Medical record documentation should include in the history and physical the nature and intensity of the pain, current and past treatments, underlying or coexisting diseases or conditions, effect of the pain on the physical and psychological function and history of substance abuse.  The medical records for pain management patients should include regular reassessment for pain levels, with diagnostic tests performed as indicated.  The plan of care should include treatment objectives, and subsequent evaluations should include analysis of the patient’s progress toward those objectives.  Evidence should be gathered from family members and caregivers for the sake of objectivity.  If progress is unsatisfactory, other therapeutic modalities should be considered.  


The Nebraska guidelines direct physicians to seek consultation from other qualified physicians as necessary for additional evaluation and treatment.  Pain management of patients with a history of substance abuse may require referral to an expert in pain management.  


Recent disciplinary activity has emphasized that physicians cannot close their eyes to evidence of narcotic diversion or abuse.  If patients confess that they have been obtaining narcotics from other physicians or repeatedly claim to have lost their narcotic supplies, physicians should suspend drug therapy.  Other tell-tale signs are concerns expressed by the local pharmacist, which may signal that the patient is obtaining narcotics elsewhere, posing a threat to patient safety.  


Prescribing practitioners practicing in Iowa are in a better position to monitor these risks than those in Nebraska.  Iowa has implemented a State Prescription Drug Monitoring Program (PDMP), a statewide electronic database which collects designated data on substances dispensed in the state.  PDMPs are intended to support access to legitimate medical use of controlled substances, while at the same time identifying and deterring drug abuse and diversion.  The data can be used to identify persons addicted to controlled substances to allow intervention and proper treatment.  The PDMP allows for distribution of data from the database to individuals authorized by state law to receive the information in the practice of their professions.  


All Iowa pharmacies that dispense outpatient prescriptions for Schedule II, III, or IV controlled substances are required to report those prescriptions to the Iowa PDMP.  Prescribers and pharmacists are permitted by password to access PDMP information regarding their patients’ use of controlled substances to assist them in determining appropriate treatment options and to improve the quality of patient care.  
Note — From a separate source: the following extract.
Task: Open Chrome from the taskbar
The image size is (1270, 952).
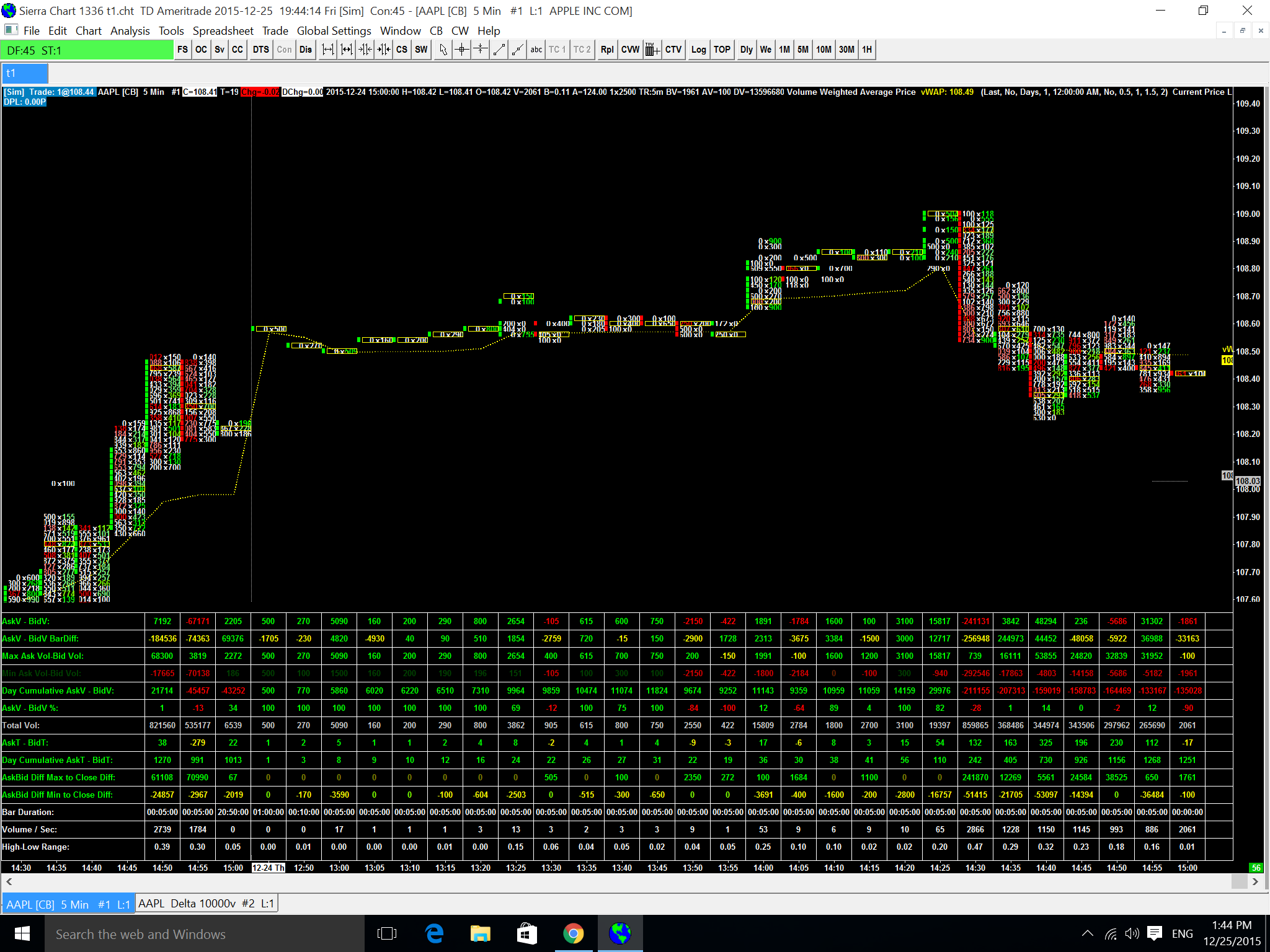Action: 573,933
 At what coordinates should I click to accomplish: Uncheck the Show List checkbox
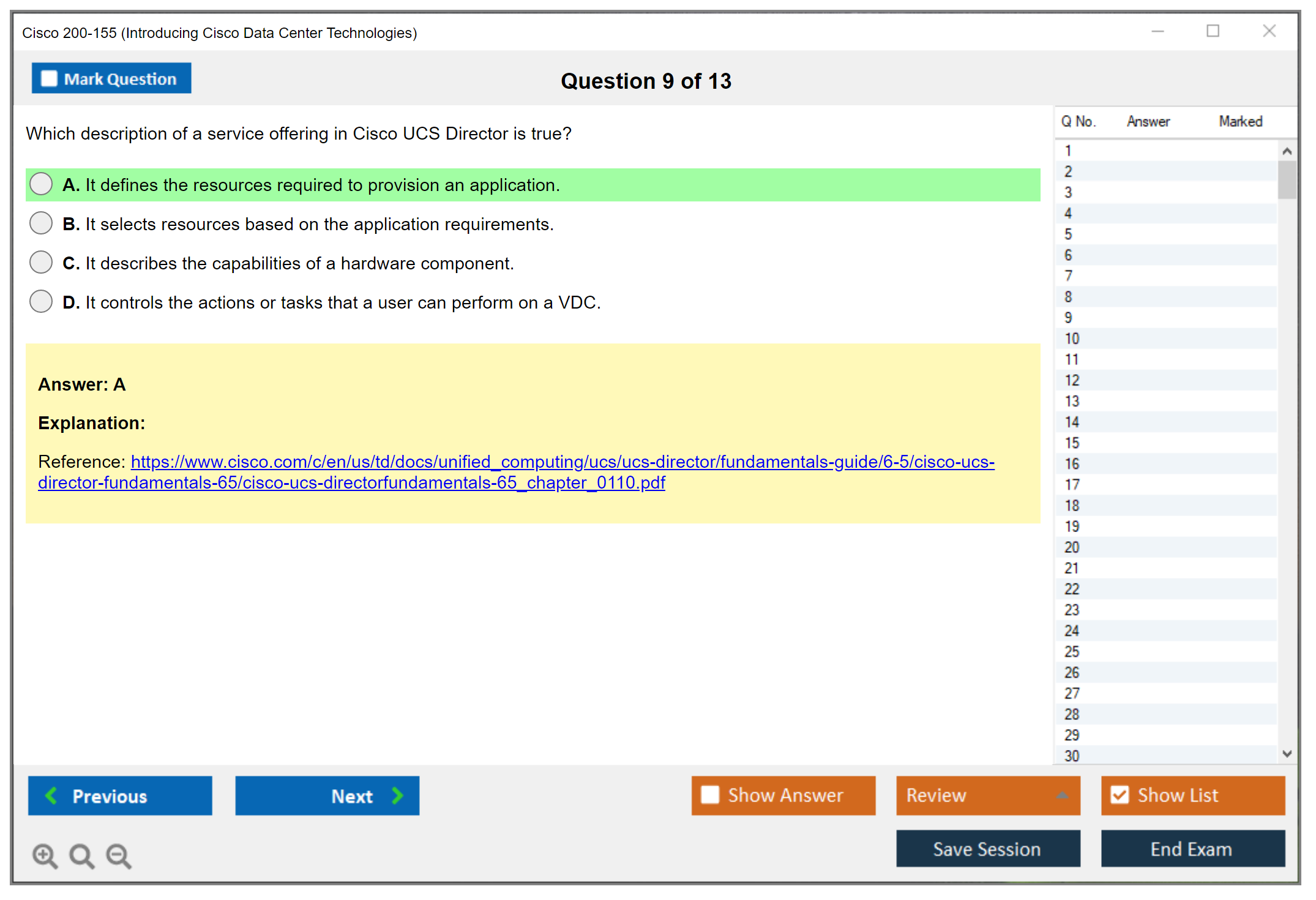tap(1120, 795)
The availability of the PDMP in Iowa is a great boon to prescribing Iowa licensees.  Its availability, however, creates a presumption that Iowa physicians and other prescribing practitioners will access the database to evaluate the integrity of patients seeking narcotics.  Failure to take advantage of such a valuable tool could have negative implications in an investigation of an Iowa licensee’s narcotic prescription practices.